The Middle wide receivers are dangerous. The offensive staff does a good job getting players open with their creativity, which allows for the receivers to work well with the ball in their hands. Ty Lee is the leading receiver with 67 catches for 828 yards and seven touchdowns. He caught a pass in every game this season, and went over 100 yards twice, and all his touchdowns have come in the last seven games. Lee has 26 catches in his last four games, including 366 yards. Patrick Smith is a senior who is the second leading receiver, with 54 catches for 526 yards and six touchdowns. His lines are very up and down. Smith can have a one or two catch day, or he can catch eight or nine passes in a game. It doesn’t matter who they play, Smith can be active in losses or inactive in wins.
The last time we saw the Mountaineers, some were wet, others perhaps covered in confetti, but all of us, were celebrating winning the first ever conference championship game in Sun Belt history. The second win of the season over Louisiana was a bit of a mudbath, you know had the field been made of actual grass. Neither team eclipsed a hundred yards passing, and both team rushed for 200 yards. There were eighty-eight running plays and thirty-five passes. The difference was App State turning over Louisiana twice, both on interceptions. Darrynton Evans ran for 111 yards, and added a 97-yard kickoff return on the Mountaineers opening possession. The Mountaineer defense turned in their tenth game of the season allowing fewer than twenty points, and gave up just one touchdown and four field goals.
Bowl games are so much fun. Schools get an extra game to play against teams they do not typically get a chance to schedule during the regular season. App State and Middle are separated by just 340 miles. More games against peer schools should be scheduled, but it’s not that easy. Brent Stockstill is their Taylor Lamb, breaking tons of school records, including 300-yard pass games, completions, and touchdown passes. He seems to play well if he is on the field. He does not throw a lot of interceptions and scores points when they have the ball. If there one negative trait of the Middle offense, it’s that they do not score touchdowns enough in the red zone, at just a 57% clip. They have made up for it with sixteen made field goals in the red zone, which ups their total red zone conversion rate to 87.8%, which is good enough for 36th in the country. But, we all know about the App State defense. Despite allowing 81.8% of red zone possessions to end in a score, they are giving up just 2.25 red zones possessions a game. The touchdown conversion rate is just 48%. Appalachian will be just happy allowing the Blue Raiders to kick field goals all game long.

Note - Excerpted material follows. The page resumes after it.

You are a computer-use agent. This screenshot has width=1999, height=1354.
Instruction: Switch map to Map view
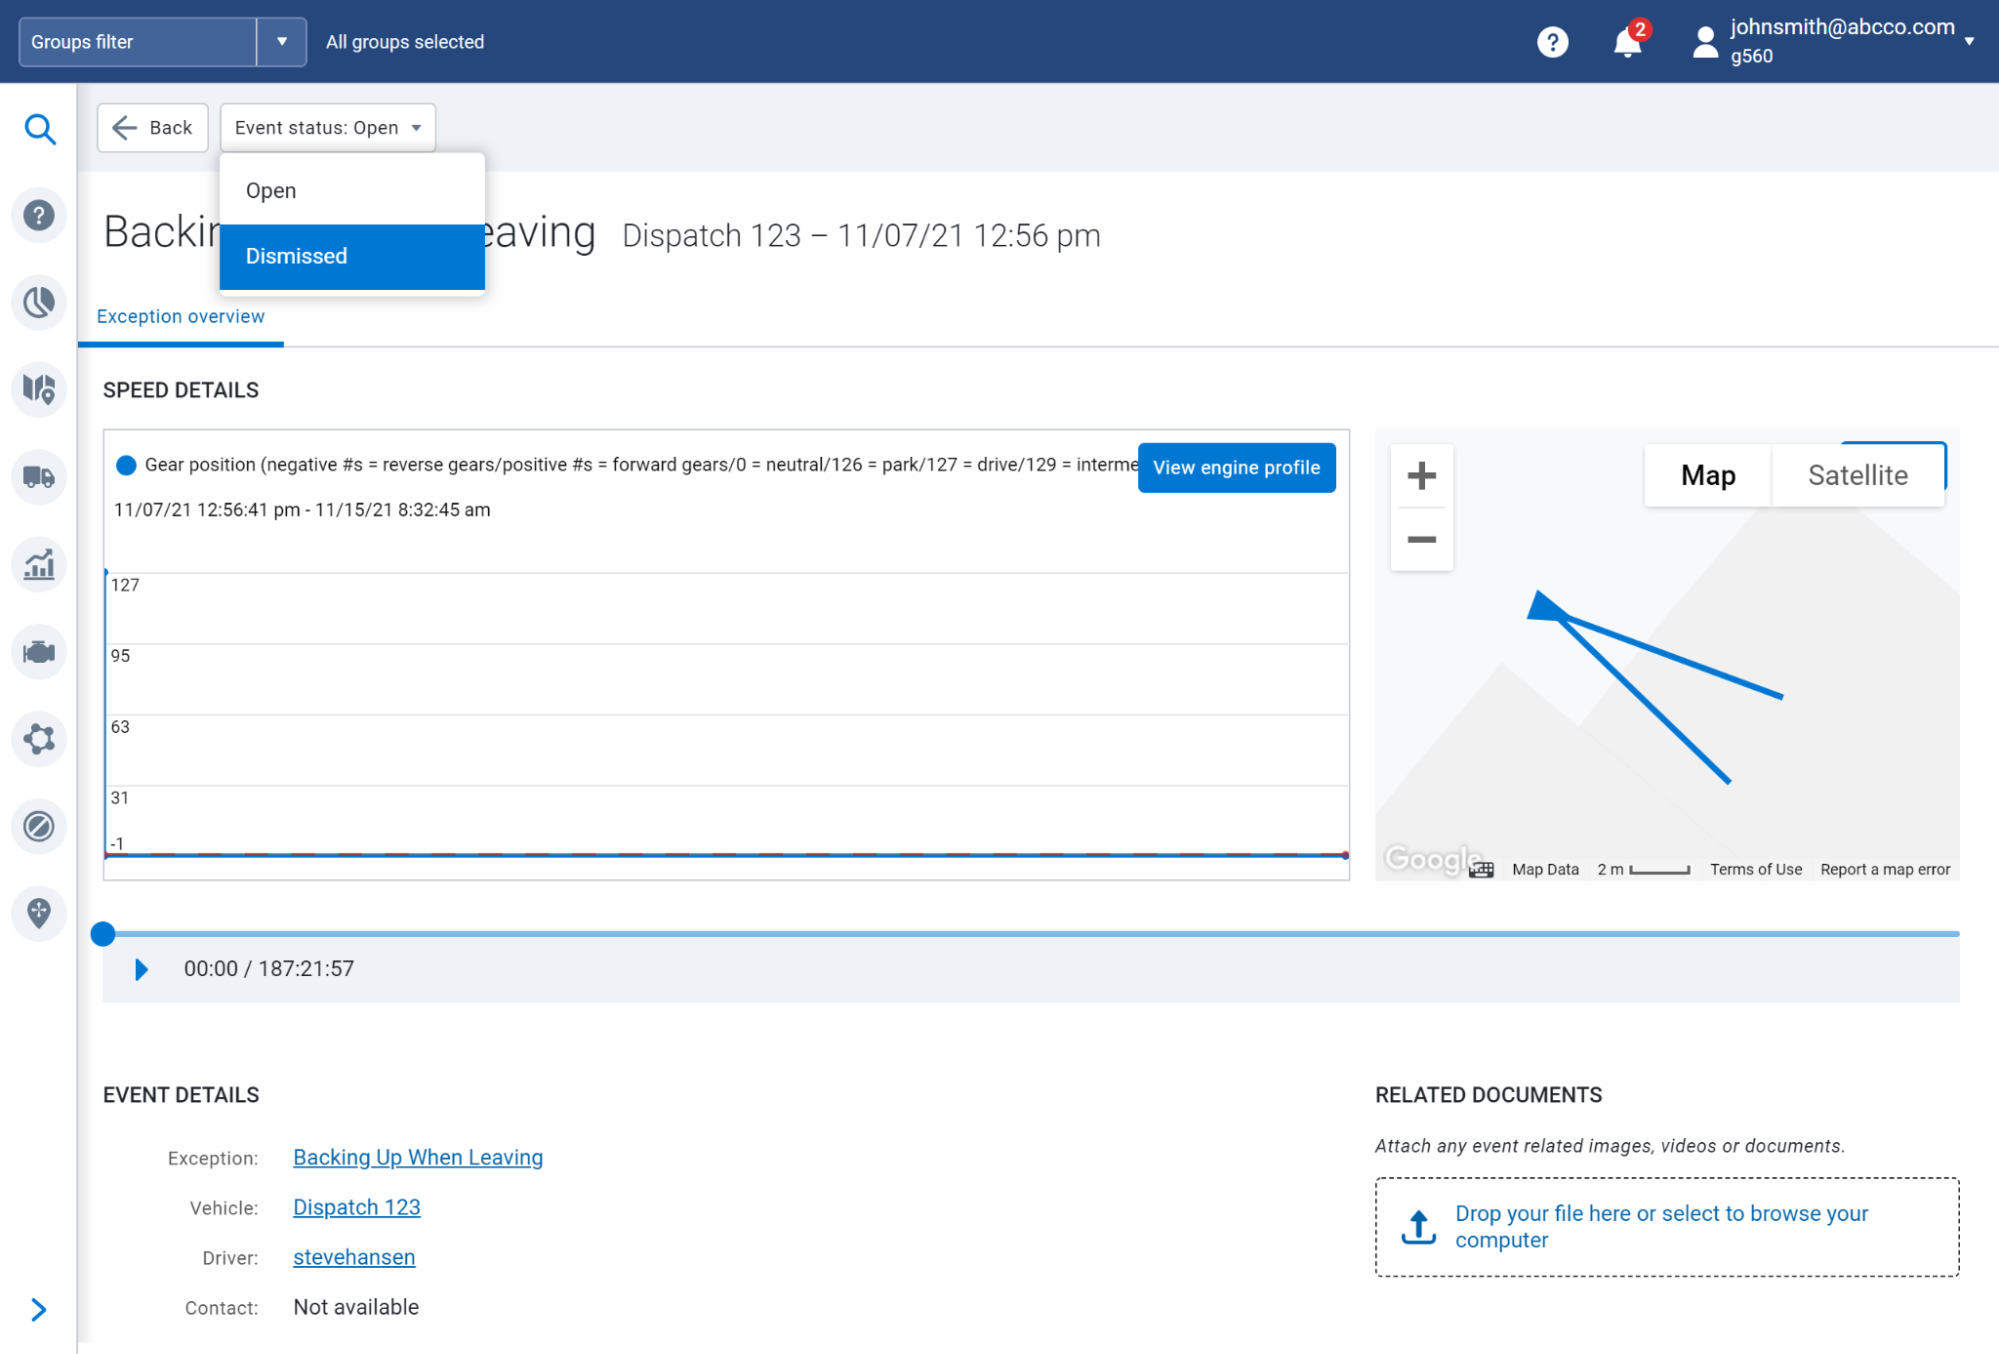click(x=1707, y=475)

Another key factor in postseason football is third down conversion rate. Middle is just 80th in the country converting third downs at a 37.8% clip, while App defends the third down at a 31.2% clip, which is tenth nationally. Couple that with App giving up only 3.58 yards per rush, and Middle coming in with the 104th ranked rushing offense. It appears that if App can continue what they have been doing all year long, being stout against the run, and forcing long yardage on third downs, it should be plenty to keep Middle out of the end zone in the French Quarter.